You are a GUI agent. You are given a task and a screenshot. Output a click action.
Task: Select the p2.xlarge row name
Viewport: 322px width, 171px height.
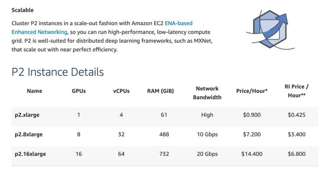pyautogui.click(x=27, y=115)
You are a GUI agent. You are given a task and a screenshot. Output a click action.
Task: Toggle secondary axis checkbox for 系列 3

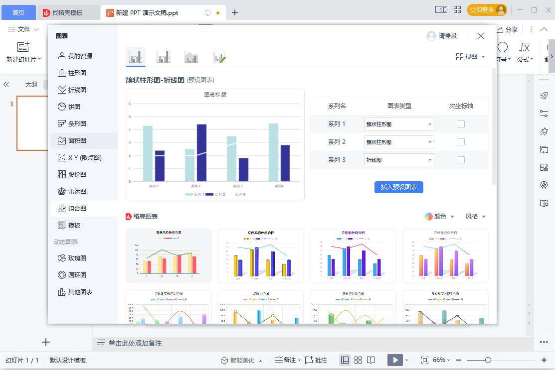point(461,160)
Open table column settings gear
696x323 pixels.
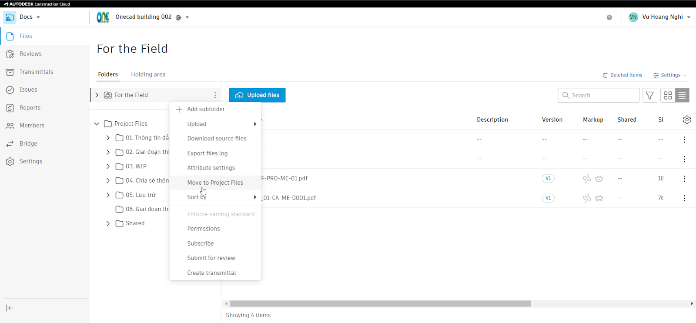pyautogui.click(x=687, y=120)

**WORK TO BE COMPLETED**
Render the material above as a JSON list of strings, one string per line, with blank lines left out. Leave the pictures out of your answer.

**FINAL ANSWER**
[
  "You are a GUI agent. You are given a task and a screenshot. Output a click action.",
  "Task: Select the p2.xlarge row name",
  "Viewport: 322px width, 171px height.",
  "pyautogui.click(x=27, y=115)",
  "You are a GUI agent. You are given a task and a screenshot. Output a click action.",
  "Task: Toggle secondary axis checkbox for 系列 3",
  "point(461,160)",
  "Open table column settings gear",
  "696x323 pixels.",
  "pyautogui.click(x=687, y=120)"
]